Azure AI Machine Learning Documentation

Monitoring Azure AI Machine Learning

This section provides detailed information on how to monitor your Azure AI Machine Learning resources and deployed models. Effective monitoring is crucial for understanding performance, detecting issues, and ensuring the reliability of your machine learning solutions.

Key Monitoring Areas

Monitoring Data

Understand how to collect and analyze data related to your model's predictions and inputs. This includes data drift detection and monitoring for data quality issues.

Data Drift Detection

Azure AI Machine Learning provides capabilities to detect drift in your data. Data drift occurs when the statistical properties of the incoming data change over time compared to the training data. This can significantly impact model performance.


# Example of setting up data drift monitoring in Python SDK
from azure.ai.ml import MLClient
from azure.ai.ml.entities import DataDriftMonitor, DataDriftSignal, DataDriftMetric

ml_client = MLClient.from_config(credential=..., subscription_id=..., resource_group=..., workspace_name=...)

# Define your training and production data inputs
training_data = DataInput(type="uri_folder", path="azureml://datastores/workspaceblobstore/paths/training_data")
production_data = DataInput(type="uri_folder", path="azureml://datastores/workspaceblobstore/paths/production_data")

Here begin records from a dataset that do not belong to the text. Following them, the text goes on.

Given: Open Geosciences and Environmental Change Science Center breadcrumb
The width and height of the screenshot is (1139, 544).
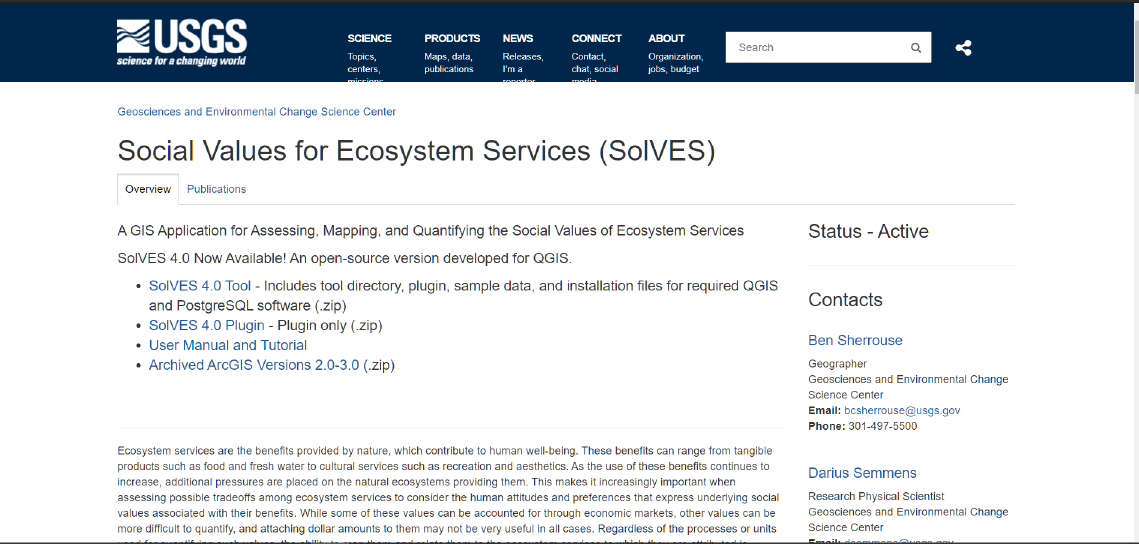Looking at the screenshot, I should click(257, 112).
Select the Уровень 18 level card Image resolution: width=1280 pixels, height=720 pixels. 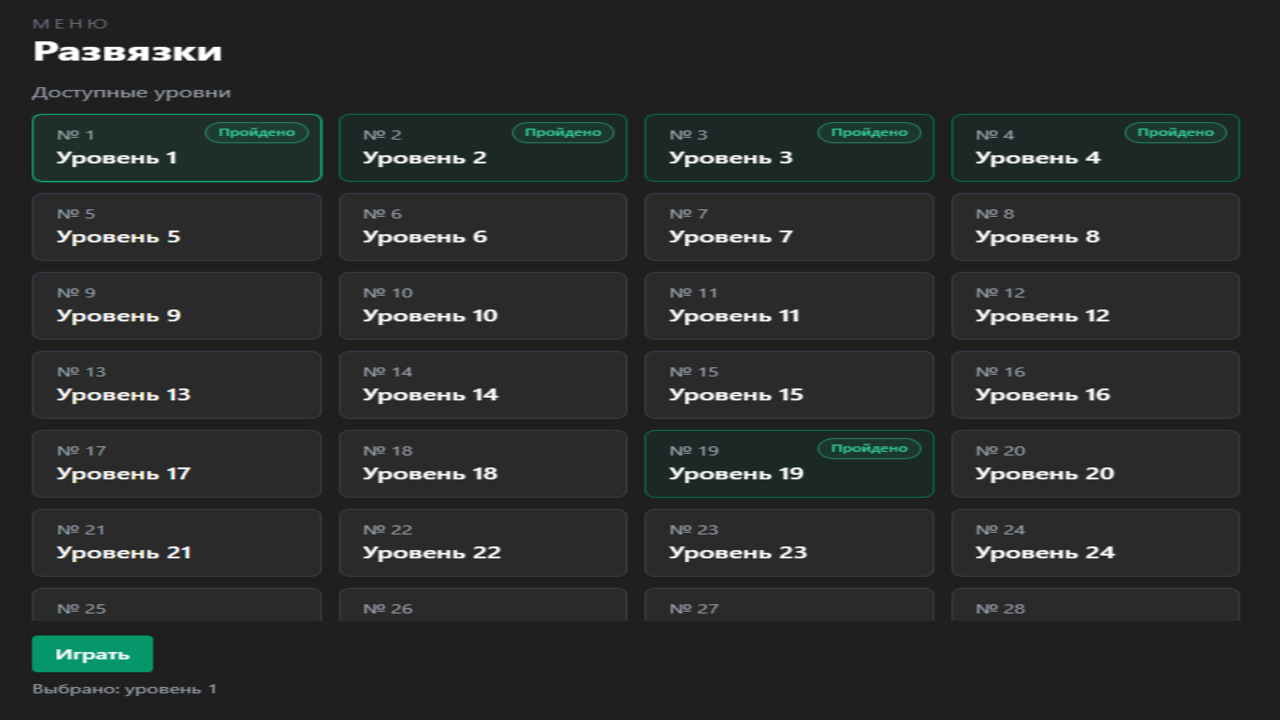483,464
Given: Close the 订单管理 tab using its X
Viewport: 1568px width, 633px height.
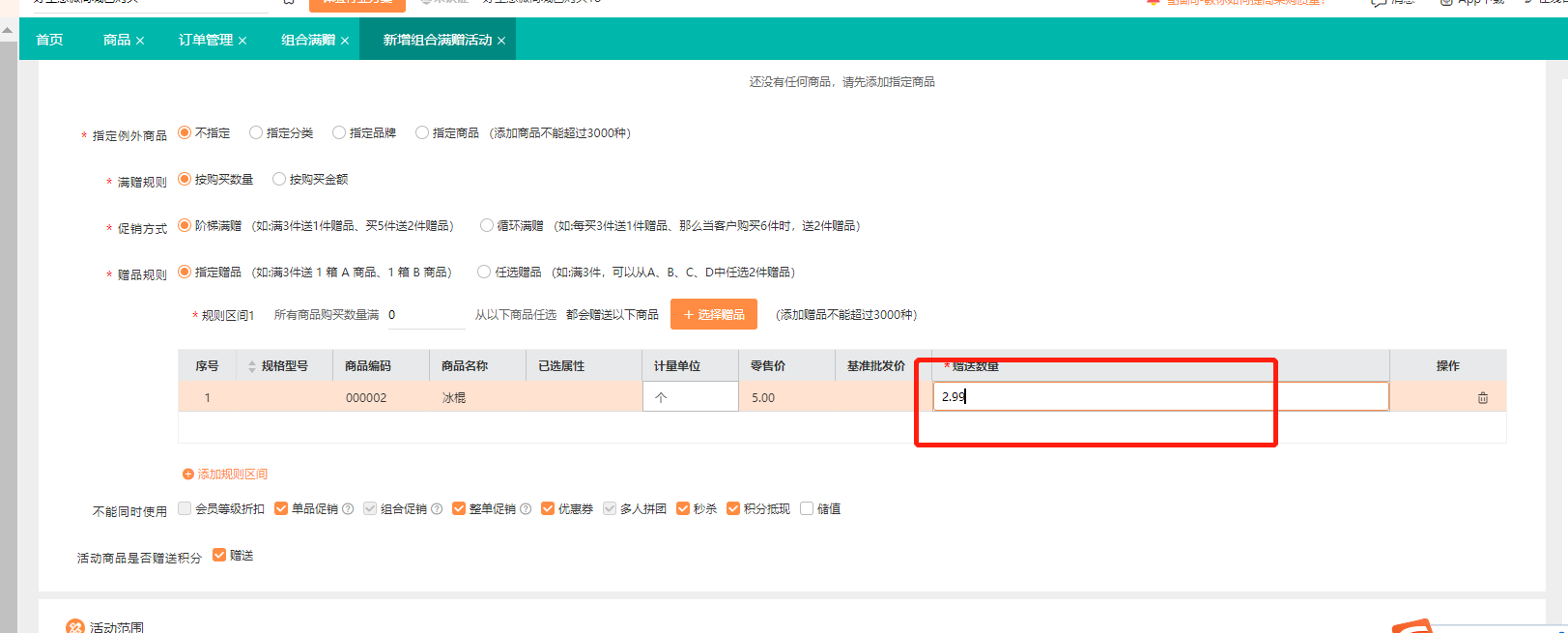Looking at the screenshot, I should tap(242, 41).
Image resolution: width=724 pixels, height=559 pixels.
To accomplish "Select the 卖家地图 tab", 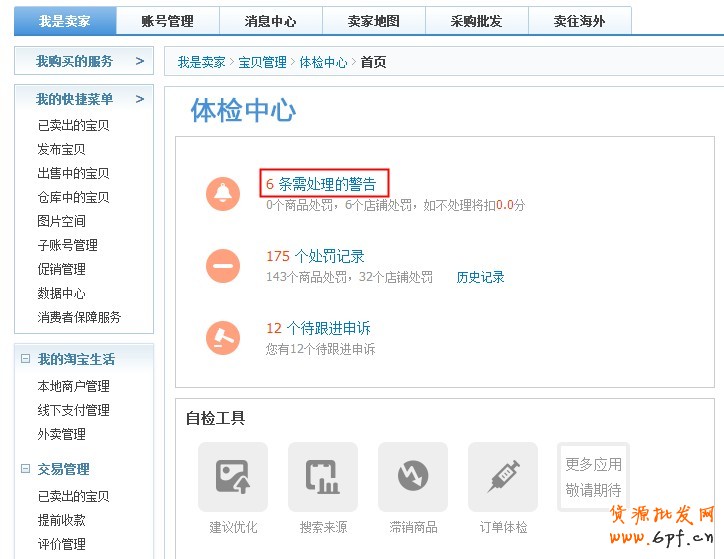I will point(373,21).
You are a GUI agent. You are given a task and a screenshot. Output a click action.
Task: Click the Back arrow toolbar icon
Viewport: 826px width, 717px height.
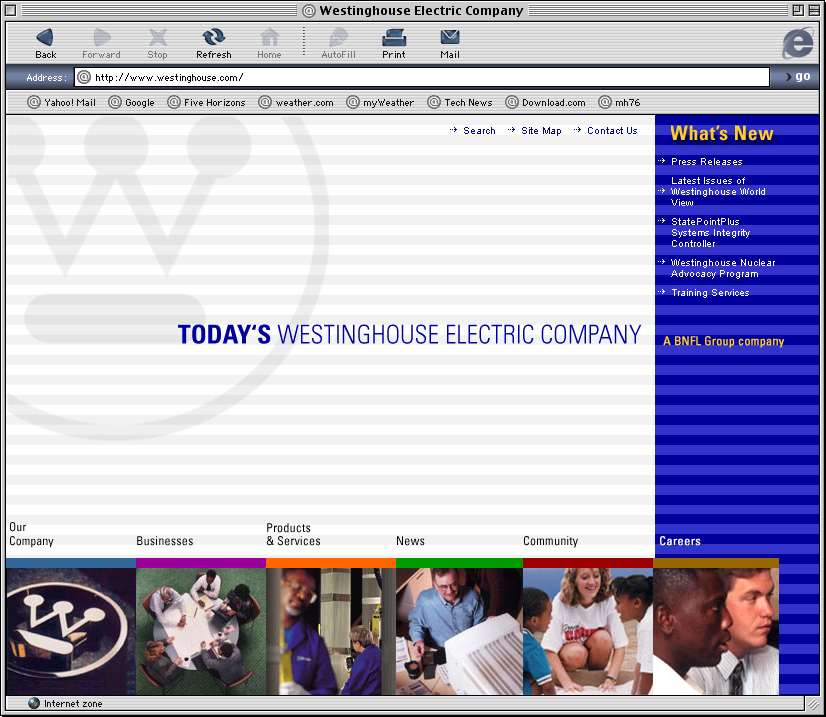[45, 38]
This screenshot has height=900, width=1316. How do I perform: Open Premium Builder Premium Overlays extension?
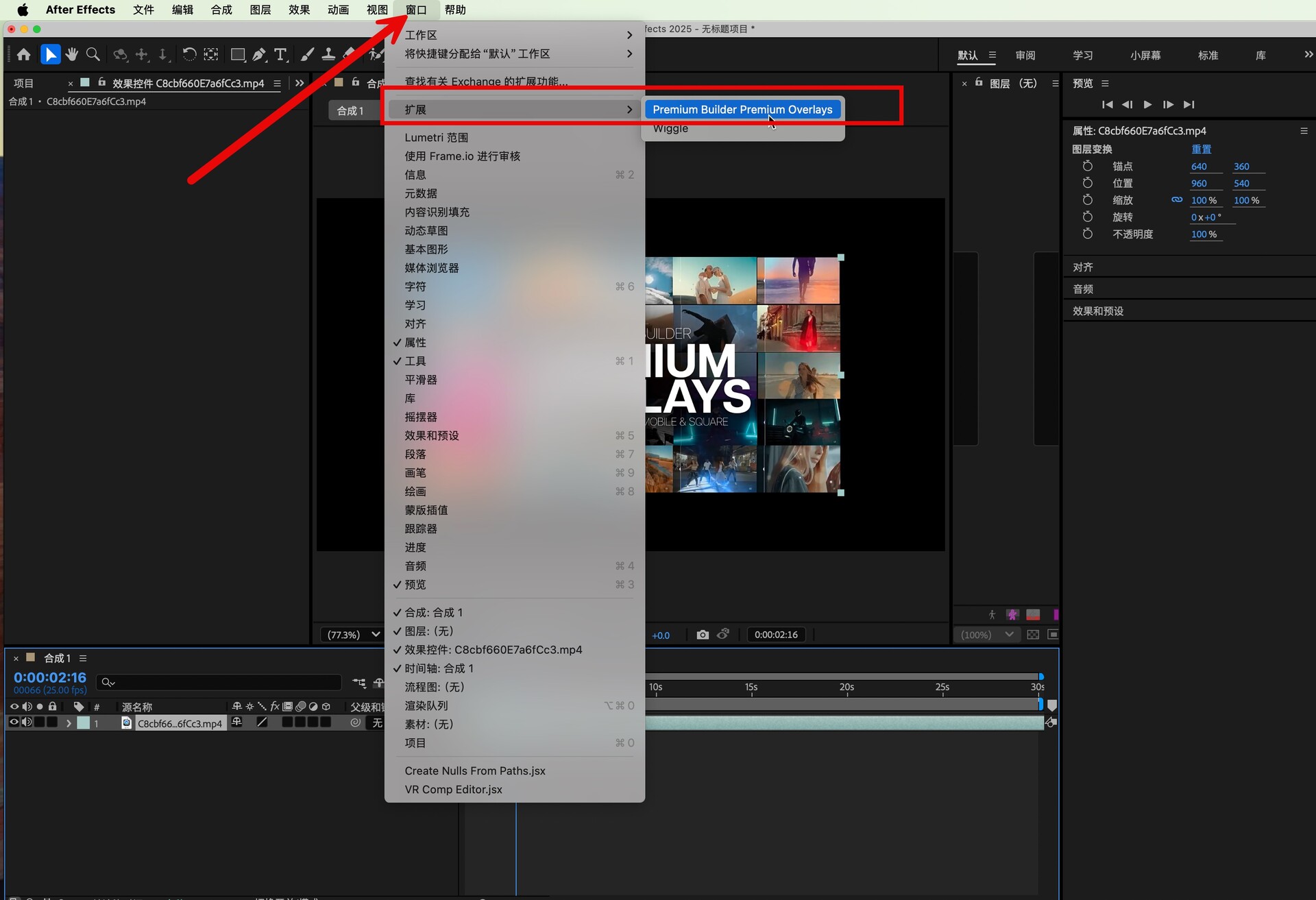click(x=742, y=110)
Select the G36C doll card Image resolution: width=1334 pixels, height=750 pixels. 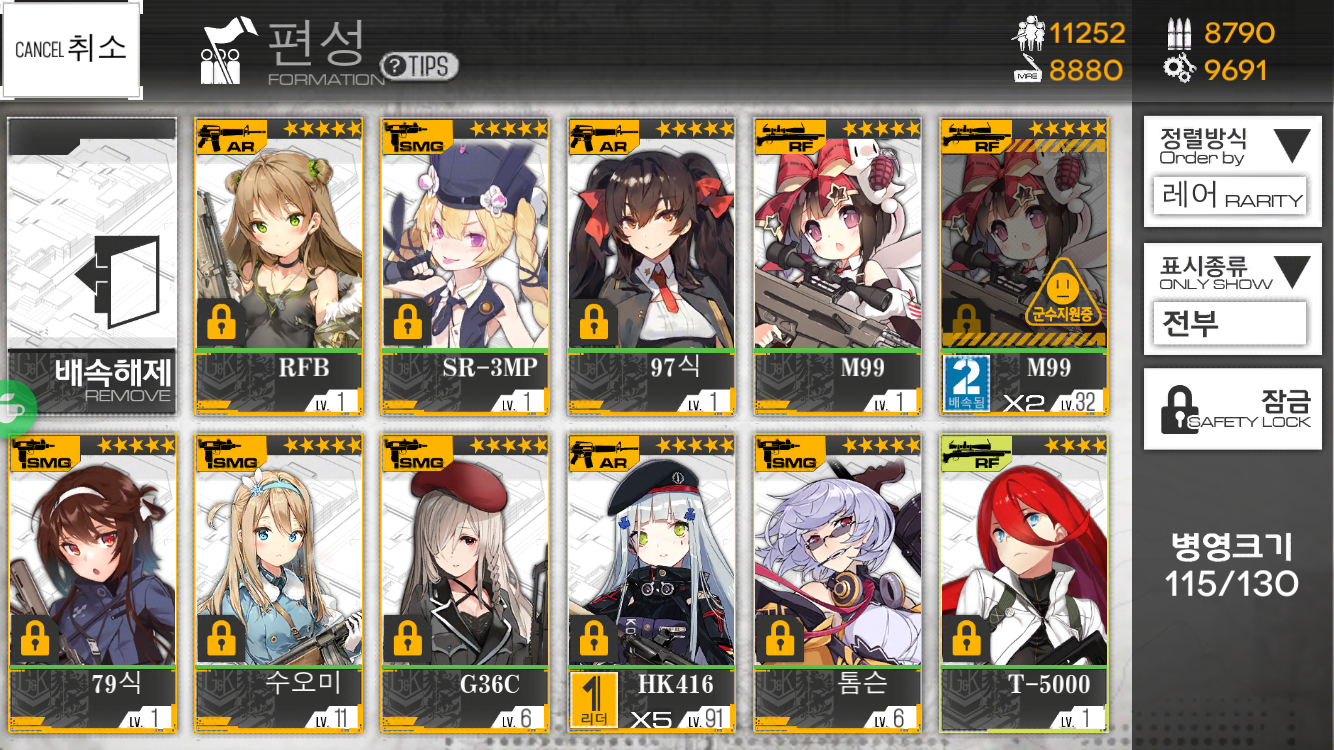[465, 583]
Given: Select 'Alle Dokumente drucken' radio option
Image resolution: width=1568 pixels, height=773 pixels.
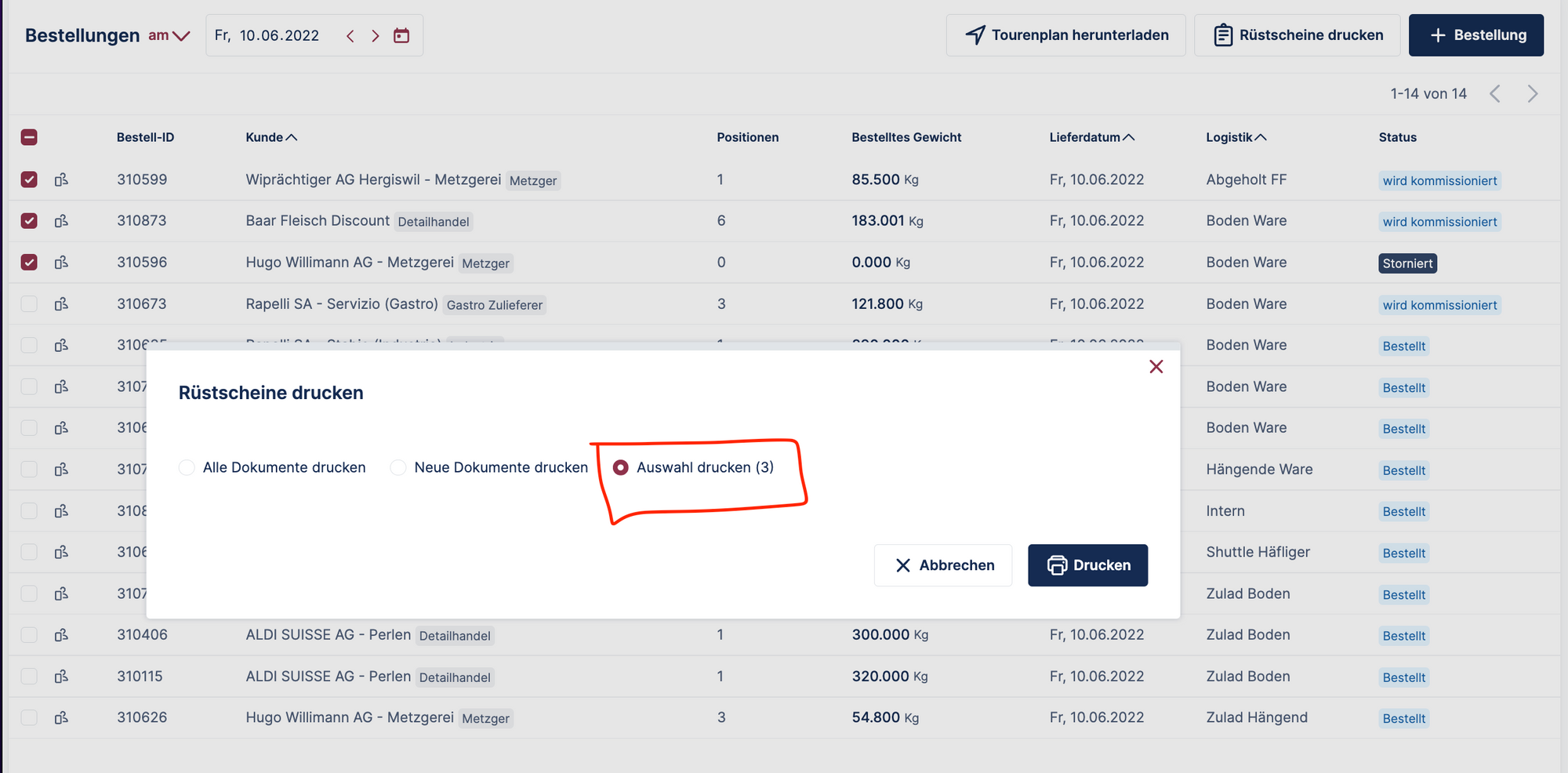Looking at the screenshot, I should pyautogui.click(x=187, y=467).
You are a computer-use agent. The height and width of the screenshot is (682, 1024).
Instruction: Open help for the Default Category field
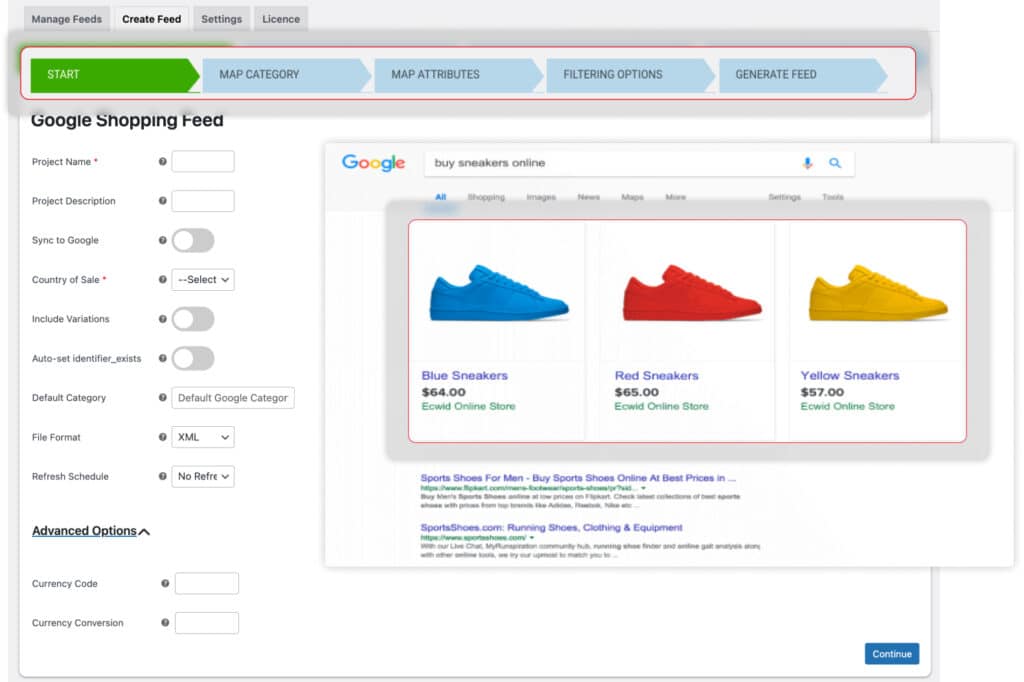coord(163,397)
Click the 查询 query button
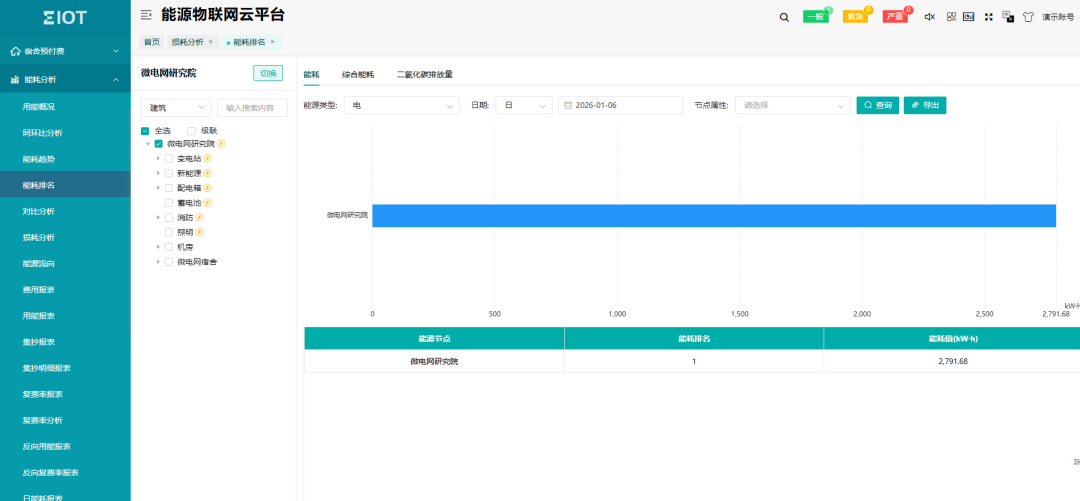This screenshot has width=1080, height=501. 877,105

# Configure the data drift signal
data_drift_signal = DataDriftSignal(
    data_drift_metric=DataDriftMetric.ALL,
    target_column_name="target",
    time_column_name="timestamp"
)

# Create the data drift monitor
data_drift_monitor = DataDriftMonitor(
    display_name="MyDataDriftMonitor",
    description="Monitor for data drift in production data",
    target_data=production_data,
    baseline_data=training_data,
    signal=data_drift_signal,
    schedule=Schedule(interval="1", interval_unit="DAY") # Check daily
)

ml_client.monitoring.create_or_update(data_drift_monitor)
                

Model Performance Monitoring

Track the accuracy, precision, recall, and other relevant metrics of your deployed models in real-time. This helps identify performance degradation.

Metrics Collection

When deploying a model to an endpoint, you can enable the collection of inference logs and metrics. These metrics are often sent to Azure Application Insights for detailed analysis.

Metric Description
Inference Latency Time taken to process an inference request.
Inference Throughput Number of inference requests processed per unit of time.
Error Rate Percentage of requests that resulted in an error.
Prediction Distribution Distribution of predicted labels or values.

Infrastructure and Resource Metrics

Monitor the underlying infrastructure supporting your Azure AI Machine Learning workloads. This includes compute usage, network traffic, and storage utilization.

Azure Monitor Integration

Azure AI Machine Learning integrates with Azure Monitor, allowing you to view and analyze metrics related to your workspace, compute clusters, and endpoints. Key metrics include:

  • CPU and Memory Utilization
  • Network In/Out
  • Disk IOPS
  • Queue Lengths (for batch endpoints)

Logging and Auditing

Understand how to access and interpret logs generated by your Azure AI Machine Learning services. This is essential for debugging and troubleshooting.

Inference Logs

Logs from deployed endpoints capture details about incoming requests, model predictions, and any errors encountered during inference. These can be configured to be sent to Azure Application Insights or Log Analytics.

Audit Logs

Azure Activity Logs provide a record of operations performed on your Azure resources, including Azure AI Machine Learning workspace. This helps track who did what, when, and to which resource.

Alerting and Notifications

Set up alerts to be notified proactively when critical issues or performance thresholds are met. This enables timely intervention.

Tip: Configure alerts for high error rates, significant data drift detection, or exceeding resource utilization limits to ensure your ML solutions remain operational and performant.

Creating Alerts

Alerts can be configured through Azure Monitor based on specific metrics, log queries, or activity log events. You can define rules to trigger notifications via email, SMS, or webhooks.